A. The proviso of Article 3 (1) 2 of the Enforcement Decree of the Guarantee of Automobile Accident Compensation Act provides that where the amount of damage sustained by a victim falls short of the corresponding amount of medical fees calculated according to the standards for medical fees covered by automobile accident insurance under Article 15 (1) of the Guarantee of Automobile Accident Compensation Act, the corresponding amount of medical expenses shall be paid as liability insurance money within the scope of the amount prescribed in [Attachment Table 1]. The purport of the proviso is to interpret the proviso of Article 3 (1) 2 of the Enforcement Decree of the Guarantee of Automobile Accident Compensation Act to include the amount of damage calculated by deducting the amount equivalent to its ratio of negligence from the damage suffered by a traffic accident victim as liability insurance money in order to guarantee medical treatment for the victim of the traffic accident, even if the amount of damage falls short of the corresponding amount of medical expenses under the above provision. Thus, the victim of the traffic accident can claim the corresponding amount of medical expenses under the proviso of subparagraph 2 as liability insurance money under the Guarantee of Automobile Accident Compensation Act, regardless of whether the victim contributed to the traffic accident accident occurred or not.

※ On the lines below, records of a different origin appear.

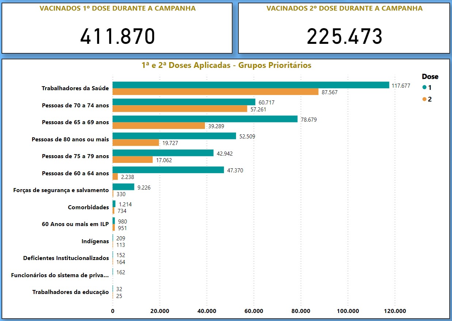Choose the teal bar labeled 47.370
452x321 pixels.
click(168, 170)
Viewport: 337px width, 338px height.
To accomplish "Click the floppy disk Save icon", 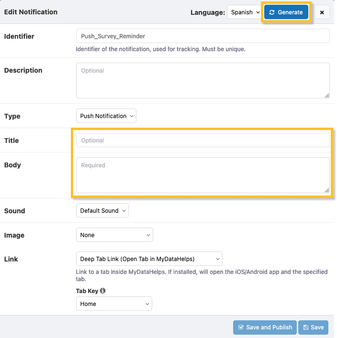I will [x=306, y=327].
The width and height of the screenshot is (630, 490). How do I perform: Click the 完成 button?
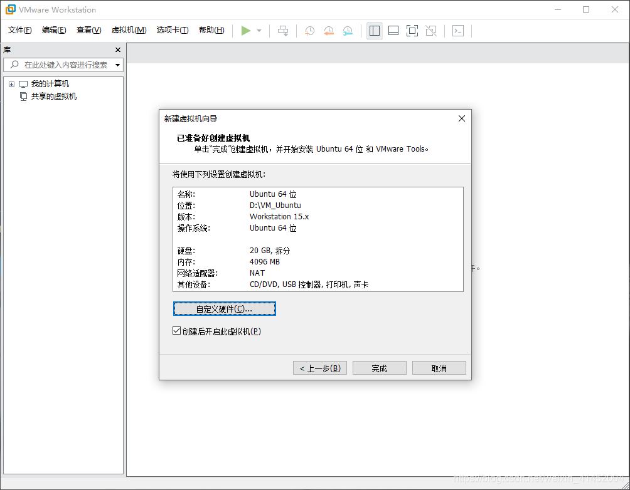click(379, 368)
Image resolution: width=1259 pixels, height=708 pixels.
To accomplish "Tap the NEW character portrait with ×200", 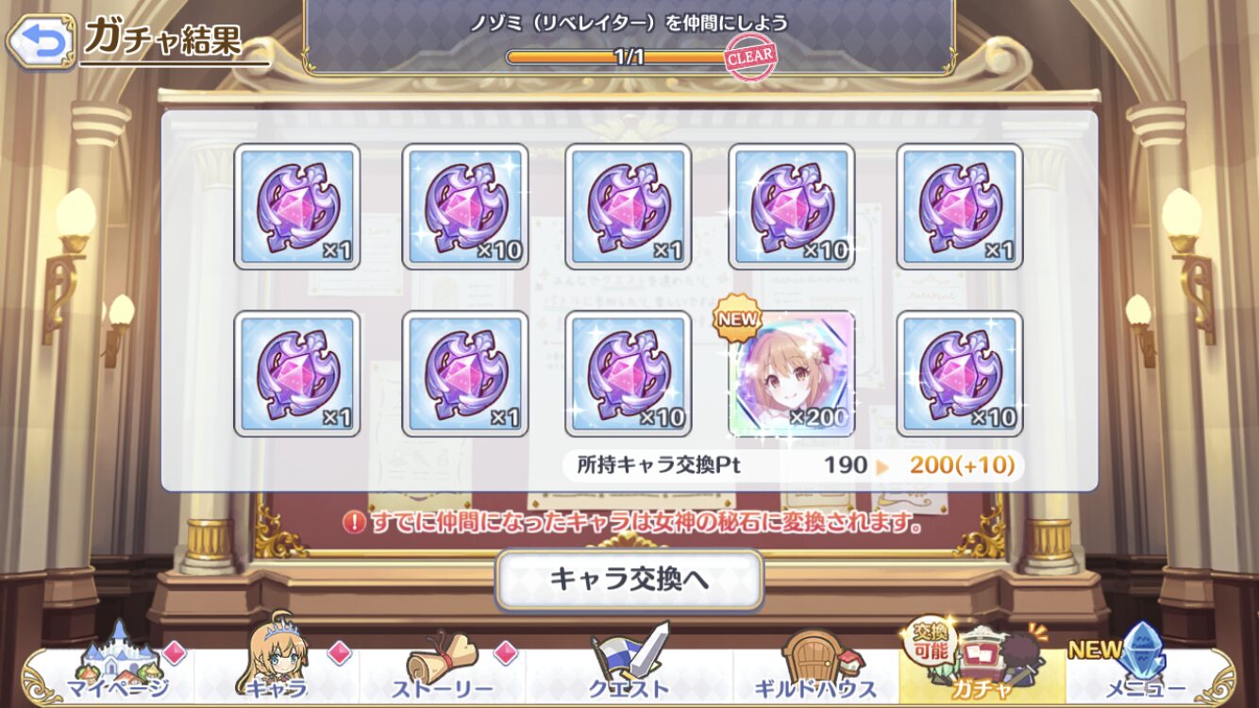I will pos(792,373).
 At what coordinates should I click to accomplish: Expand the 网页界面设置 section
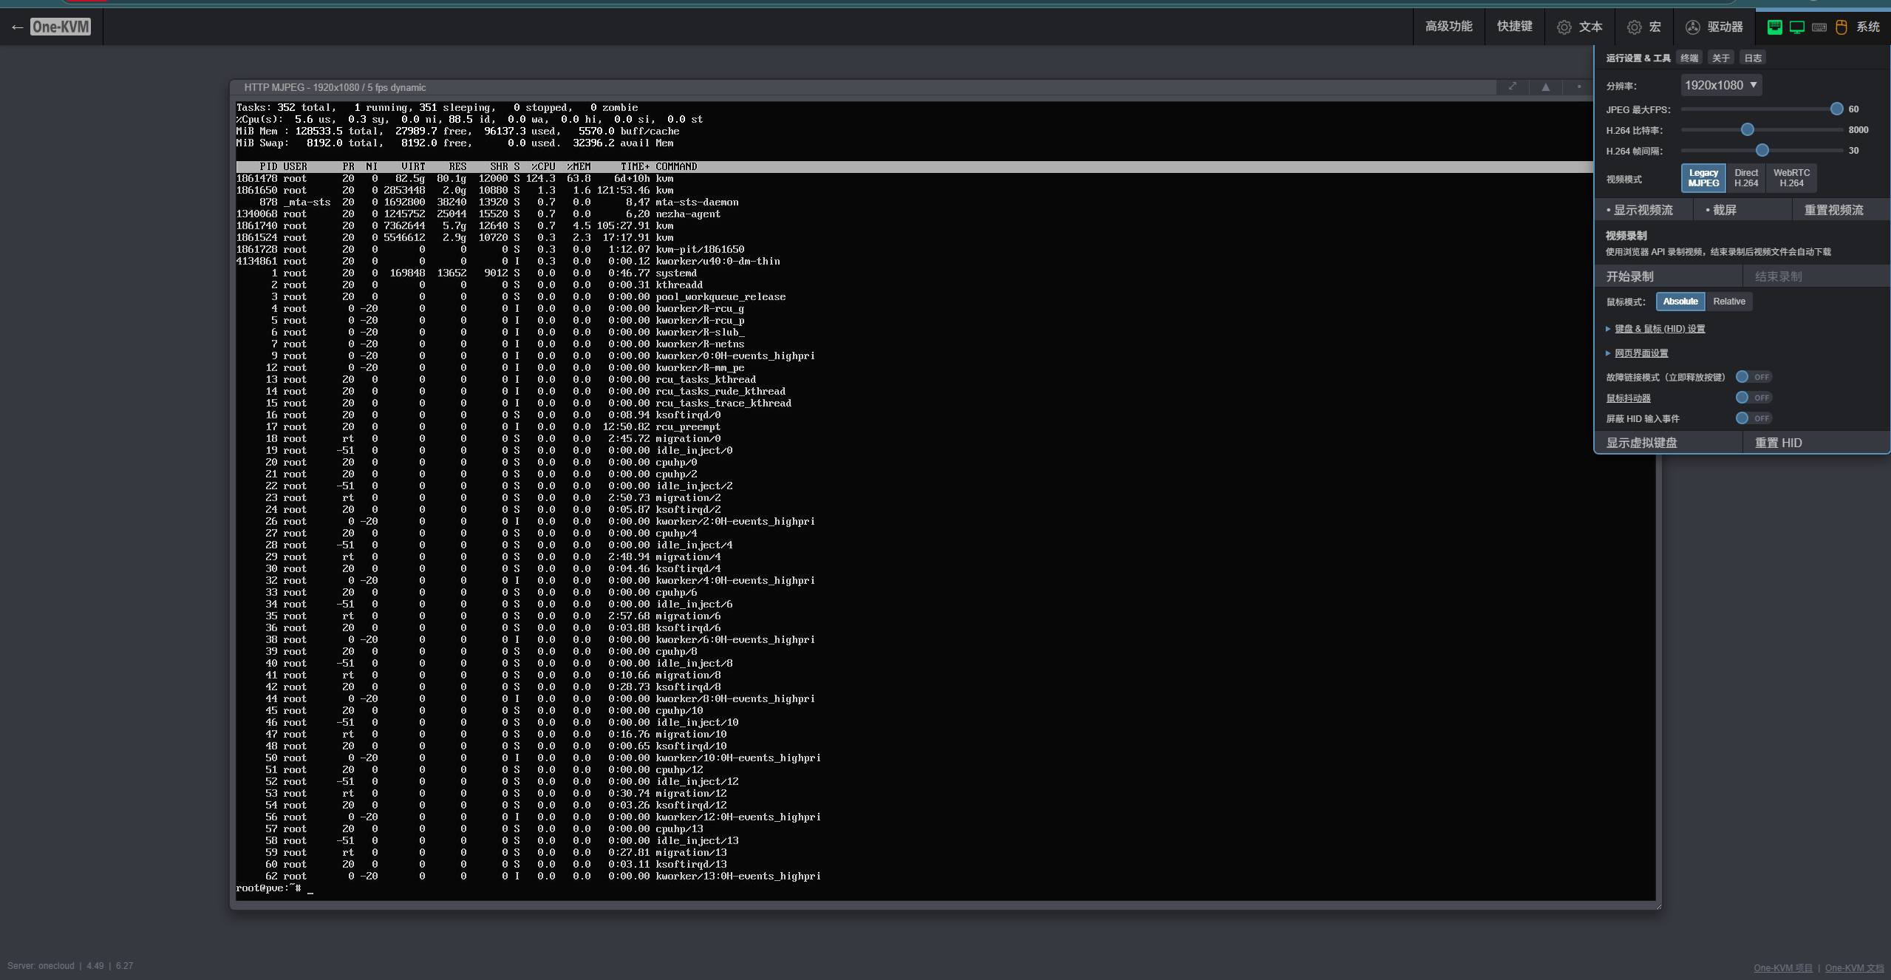[1640, 353]
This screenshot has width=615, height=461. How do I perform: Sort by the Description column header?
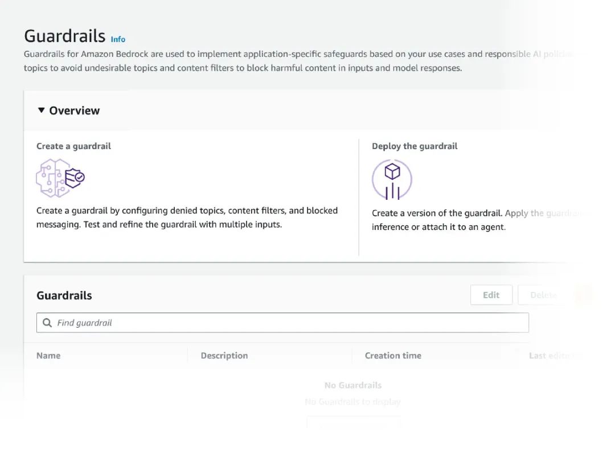tap(224, 356)
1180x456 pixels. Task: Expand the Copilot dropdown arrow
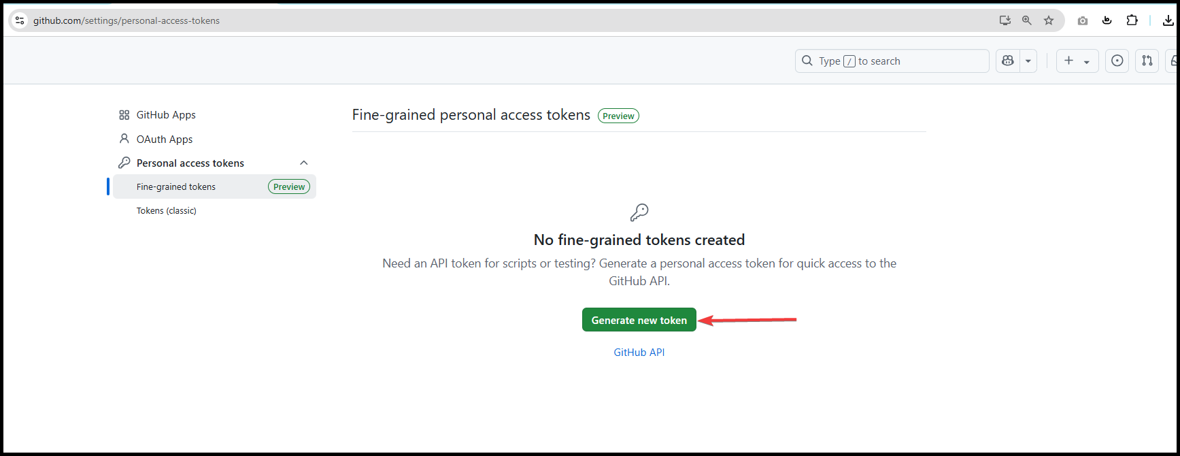point(1028,61)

B. According to the reasoning of the judgment below, with respect to the traffic accident of this case between the insured vehicle (hereinafter “Plaintiff”) and the Defendant’s beneficiary, the Plaintiff paid KRW 24,924,280 as insurance money to the Nonparty, who is the driver of the Plaintiff’s vehicle, and KRW 20,545,770 as insurance money, and received KRW 11,775,680 as mutual-aid money from the Defendant. In light of the records, it is difficult to find any material that can specifically identify the nature of the insurance money that the Plaintiff paid to the Nonparty, the existence or content of the insurer subrogation agreement between the Plaintiff and the Nonparty, and in light of the above facts, it is sufficient to conclude that the Plaintiff and the Nonparty compensates the Nonparty for the damage when the Nonparty, the insured, suffered the injury caused by the traffic accident of the Plaintiff, and in light of the above legal principles, it is sufficient to view that the Plaintiff paid the Nonparty the insurance money to obtain the right of the Nonparty’s third party.

Therefore, the court below should first grasp the nature of the insurance money that the plaintiff paid to the non-party, the existence or content of the subrogation agreement between the plaintiff and the non-party, and then examine where the degree of injury of the non-party falls under the category of [Attached Table 1] under Article 3(1)2 of the Enforcement Decree of the Guarantee of Automobile Accident Compensation Act, determine the scope of the liability mutual aid amount, and examine where the amount of damage calculated by deducting the amount equivalent to the ratio of the non-party's fault reaches the amount of the medical expenses calculated based on the medical fee standard for automobile accident insurance, and take measures such as recognizing the amount equivalent to the medical expenses as the amount of the liability mutual aid amount

Nevertheless, the court below held that the proviso of Article 3 (1) 2 of the Enforcement Decree of the Guarantee of Automobile Accident Compensation Act shall not apply in cases where the insurer who paid the insurance money to the victim instead of the victim of the instant traffic accident, claims the amount of indemnity on behalf of the victim who is the insured. In so doing, the court below erred by misapprehending the legal principles on the interpretation of the proviso of Article 3 (1) 2 of the Enforcement Decree of the Guarantee of Automobile Accident Compensation

3. Conclusion

Therefore, the lower judgment is reversed, and the case is remanded to the lower court for further proceedings consistent with this Opinion. It is so decided as per Disposition by the assent of all participating Justices on the bench.